[CHALLENGE]:
Copy out, word for word, the lines beginning with the one that contains "Given: Click the Format Painter brush icon" and running through the one that contains "This screenshot has height=888, width=1372.", and nothing else.

[PROVIDED RECORDS]:
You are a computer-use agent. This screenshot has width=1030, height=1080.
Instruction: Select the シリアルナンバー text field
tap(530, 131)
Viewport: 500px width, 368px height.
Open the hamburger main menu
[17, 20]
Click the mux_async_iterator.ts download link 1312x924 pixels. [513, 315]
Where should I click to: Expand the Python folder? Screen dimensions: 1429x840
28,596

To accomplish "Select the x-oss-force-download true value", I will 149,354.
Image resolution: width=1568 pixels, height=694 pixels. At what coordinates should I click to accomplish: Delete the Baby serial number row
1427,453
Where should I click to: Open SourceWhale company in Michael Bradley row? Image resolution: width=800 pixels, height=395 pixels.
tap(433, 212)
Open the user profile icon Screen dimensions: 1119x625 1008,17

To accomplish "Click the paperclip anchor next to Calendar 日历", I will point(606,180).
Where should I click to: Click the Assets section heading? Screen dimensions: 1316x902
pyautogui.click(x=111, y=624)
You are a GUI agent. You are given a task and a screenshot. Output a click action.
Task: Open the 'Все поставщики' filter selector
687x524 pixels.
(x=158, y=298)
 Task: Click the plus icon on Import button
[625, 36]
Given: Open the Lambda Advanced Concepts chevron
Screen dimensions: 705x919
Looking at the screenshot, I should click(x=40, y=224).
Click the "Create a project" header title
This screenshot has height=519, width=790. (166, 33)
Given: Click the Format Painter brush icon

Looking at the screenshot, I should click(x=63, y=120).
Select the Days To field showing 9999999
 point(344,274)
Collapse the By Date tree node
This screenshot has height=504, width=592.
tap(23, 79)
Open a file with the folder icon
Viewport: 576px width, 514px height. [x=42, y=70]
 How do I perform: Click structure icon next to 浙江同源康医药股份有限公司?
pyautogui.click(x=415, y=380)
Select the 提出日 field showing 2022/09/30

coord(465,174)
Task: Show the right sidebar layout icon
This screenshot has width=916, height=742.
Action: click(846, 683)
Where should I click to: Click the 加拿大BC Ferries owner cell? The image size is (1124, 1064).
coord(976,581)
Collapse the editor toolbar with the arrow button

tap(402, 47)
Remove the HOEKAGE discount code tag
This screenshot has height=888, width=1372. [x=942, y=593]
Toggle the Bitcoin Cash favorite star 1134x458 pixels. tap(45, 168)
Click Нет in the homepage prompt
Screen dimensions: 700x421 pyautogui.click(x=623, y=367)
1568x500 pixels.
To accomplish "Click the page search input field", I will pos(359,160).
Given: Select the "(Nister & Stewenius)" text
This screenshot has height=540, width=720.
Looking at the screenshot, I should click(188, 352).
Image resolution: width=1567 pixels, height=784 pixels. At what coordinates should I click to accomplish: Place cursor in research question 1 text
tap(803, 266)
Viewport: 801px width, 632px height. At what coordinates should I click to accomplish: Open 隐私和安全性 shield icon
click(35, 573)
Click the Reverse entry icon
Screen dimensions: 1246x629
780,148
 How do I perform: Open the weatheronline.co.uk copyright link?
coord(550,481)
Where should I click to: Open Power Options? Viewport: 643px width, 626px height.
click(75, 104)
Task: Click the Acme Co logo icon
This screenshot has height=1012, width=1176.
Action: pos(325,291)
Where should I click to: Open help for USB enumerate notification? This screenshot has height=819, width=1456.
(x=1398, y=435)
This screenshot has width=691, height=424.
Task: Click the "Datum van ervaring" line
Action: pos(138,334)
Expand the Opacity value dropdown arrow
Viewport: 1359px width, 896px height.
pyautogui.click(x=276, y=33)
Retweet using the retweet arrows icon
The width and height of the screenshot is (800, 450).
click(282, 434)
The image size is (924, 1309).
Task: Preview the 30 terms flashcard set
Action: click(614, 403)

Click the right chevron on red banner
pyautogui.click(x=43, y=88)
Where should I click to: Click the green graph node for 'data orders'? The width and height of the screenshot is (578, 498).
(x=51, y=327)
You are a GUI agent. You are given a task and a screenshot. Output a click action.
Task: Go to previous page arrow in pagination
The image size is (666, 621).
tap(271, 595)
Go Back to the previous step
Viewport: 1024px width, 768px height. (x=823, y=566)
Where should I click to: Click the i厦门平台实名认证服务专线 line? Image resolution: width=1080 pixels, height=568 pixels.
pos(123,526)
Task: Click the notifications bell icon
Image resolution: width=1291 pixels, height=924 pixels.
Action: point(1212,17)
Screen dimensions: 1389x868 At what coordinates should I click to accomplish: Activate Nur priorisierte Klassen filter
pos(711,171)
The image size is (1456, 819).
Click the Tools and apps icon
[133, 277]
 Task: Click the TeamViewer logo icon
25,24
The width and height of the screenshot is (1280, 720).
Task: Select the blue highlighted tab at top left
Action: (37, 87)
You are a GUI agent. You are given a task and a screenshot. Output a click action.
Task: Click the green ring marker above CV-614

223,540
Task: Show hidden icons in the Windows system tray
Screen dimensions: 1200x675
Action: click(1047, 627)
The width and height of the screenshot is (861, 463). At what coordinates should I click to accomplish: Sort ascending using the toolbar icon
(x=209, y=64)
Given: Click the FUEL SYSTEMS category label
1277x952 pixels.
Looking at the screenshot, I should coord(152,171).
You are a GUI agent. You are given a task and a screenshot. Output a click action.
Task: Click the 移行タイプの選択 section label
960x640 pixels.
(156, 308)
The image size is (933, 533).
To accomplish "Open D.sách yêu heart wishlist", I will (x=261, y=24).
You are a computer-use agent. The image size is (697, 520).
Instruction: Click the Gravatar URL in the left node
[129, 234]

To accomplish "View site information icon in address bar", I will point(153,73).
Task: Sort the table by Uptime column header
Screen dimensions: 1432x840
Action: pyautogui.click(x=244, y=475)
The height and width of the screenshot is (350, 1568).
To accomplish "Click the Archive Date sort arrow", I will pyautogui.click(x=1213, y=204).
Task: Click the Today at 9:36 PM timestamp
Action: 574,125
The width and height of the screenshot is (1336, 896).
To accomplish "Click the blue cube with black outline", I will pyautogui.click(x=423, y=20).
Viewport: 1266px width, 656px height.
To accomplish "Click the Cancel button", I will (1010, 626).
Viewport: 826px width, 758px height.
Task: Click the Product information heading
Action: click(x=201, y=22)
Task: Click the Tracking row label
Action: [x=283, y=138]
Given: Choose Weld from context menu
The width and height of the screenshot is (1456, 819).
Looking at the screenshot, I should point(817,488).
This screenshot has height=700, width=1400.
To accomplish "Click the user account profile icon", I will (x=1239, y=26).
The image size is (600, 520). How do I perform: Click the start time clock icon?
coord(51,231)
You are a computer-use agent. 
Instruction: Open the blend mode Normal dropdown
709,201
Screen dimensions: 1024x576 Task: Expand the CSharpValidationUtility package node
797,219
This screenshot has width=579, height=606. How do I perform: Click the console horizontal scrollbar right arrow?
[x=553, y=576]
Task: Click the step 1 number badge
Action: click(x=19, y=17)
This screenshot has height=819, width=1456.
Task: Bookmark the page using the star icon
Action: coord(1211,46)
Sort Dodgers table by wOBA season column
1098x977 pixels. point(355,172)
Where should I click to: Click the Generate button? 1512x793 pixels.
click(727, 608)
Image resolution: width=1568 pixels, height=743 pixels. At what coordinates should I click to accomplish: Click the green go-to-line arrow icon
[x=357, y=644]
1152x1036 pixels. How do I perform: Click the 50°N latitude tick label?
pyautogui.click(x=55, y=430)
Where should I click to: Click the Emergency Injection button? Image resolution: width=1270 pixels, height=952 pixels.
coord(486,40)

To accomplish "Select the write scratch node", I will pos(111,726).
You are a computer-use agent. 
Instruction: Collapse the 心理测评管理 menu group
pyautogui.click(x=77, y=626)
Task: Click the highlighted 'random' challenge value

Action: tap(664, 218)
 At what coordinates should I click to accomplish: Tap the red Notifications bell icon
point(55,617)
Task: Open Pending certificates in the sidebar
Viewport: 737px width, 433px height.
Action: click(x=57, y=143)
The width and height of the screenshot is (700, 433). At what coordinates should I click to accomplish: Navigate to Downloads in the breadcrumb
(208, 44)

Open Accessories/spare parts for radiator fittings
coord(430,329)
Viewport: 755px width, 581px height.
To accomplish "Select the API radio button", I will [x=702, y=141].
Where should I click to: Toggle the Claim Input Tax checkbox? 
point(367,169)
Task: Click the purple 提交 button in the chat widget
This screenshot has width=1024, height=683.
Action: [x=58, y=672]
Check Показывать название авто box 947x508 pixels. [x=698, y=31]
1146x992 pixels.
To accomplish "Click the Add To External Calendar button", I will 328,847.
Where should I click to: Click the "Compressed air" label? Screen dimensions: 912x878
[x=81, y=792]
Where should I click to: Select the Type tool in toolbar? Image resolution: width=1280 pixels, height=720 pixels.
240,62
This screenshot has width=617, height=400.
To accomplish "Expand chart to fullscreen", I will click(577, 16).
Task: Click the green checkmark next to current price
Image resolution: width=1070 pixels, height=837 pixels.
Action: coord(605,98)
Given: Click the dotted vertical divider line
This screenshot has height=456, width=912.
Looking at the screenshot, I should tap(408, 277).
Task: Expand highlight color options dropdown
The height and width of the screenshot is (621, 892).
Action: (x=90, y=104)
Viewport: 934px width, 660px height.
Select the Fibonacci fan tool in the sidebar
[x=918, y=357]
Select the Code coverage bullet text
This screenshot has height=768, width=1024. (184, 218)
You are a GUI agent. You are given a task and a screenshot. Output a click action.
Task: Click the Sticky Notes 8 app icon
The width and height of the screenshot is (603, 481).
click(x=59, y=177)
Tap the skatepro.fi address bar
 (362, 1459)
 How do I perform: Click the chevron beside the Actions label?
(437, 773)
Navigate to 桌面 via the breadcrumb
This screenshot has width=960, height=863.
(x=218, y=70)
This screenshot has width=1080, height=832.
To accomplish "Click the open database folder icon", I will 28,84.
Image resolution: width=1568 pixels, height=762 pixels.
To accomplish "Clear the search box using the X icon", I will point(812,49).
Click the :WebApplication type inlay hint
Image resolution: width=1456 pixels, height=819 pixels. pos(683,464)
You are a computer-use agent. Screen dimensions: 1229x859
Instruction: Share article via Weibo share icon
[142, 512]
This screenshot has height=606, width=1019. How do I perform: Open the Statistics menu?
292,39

[RESULT OF THIS EXERCISE]:
Given: Click the Format Painter brush icon

Looking at the screenshot, I should click(x=63, y=120).
Select the Days To field showing 9999999
 point(344,274)
Collapse the By Date tree node
This screenshot has height=504, width=592.
tap(23, 79)
Open a file with the folder icon
Viewport: 576px width, 514px height. [x=42, y=70]
 How do I perform: Click structure icon next to 浙江同源康医药股份有限公司?
pyautogui.click(x=415, y=380)
Select the 提出日 field showing 2022/09/30

coord(465,174)
Task: Show the right sidebar layout icon
This screenshot has width=916, height=742.
Action: click(846, 683)
Where should I click to: Click the 加拿大BC Ferries owner cell? The image size is (1124, 1064).
coord(976,581)
Collapse the editor toolbar with the arrow button

tap(402, 47)
Remove the HOEKAGE discount code tag
This screenshot has height=888, width=1372. [x=942, y=593]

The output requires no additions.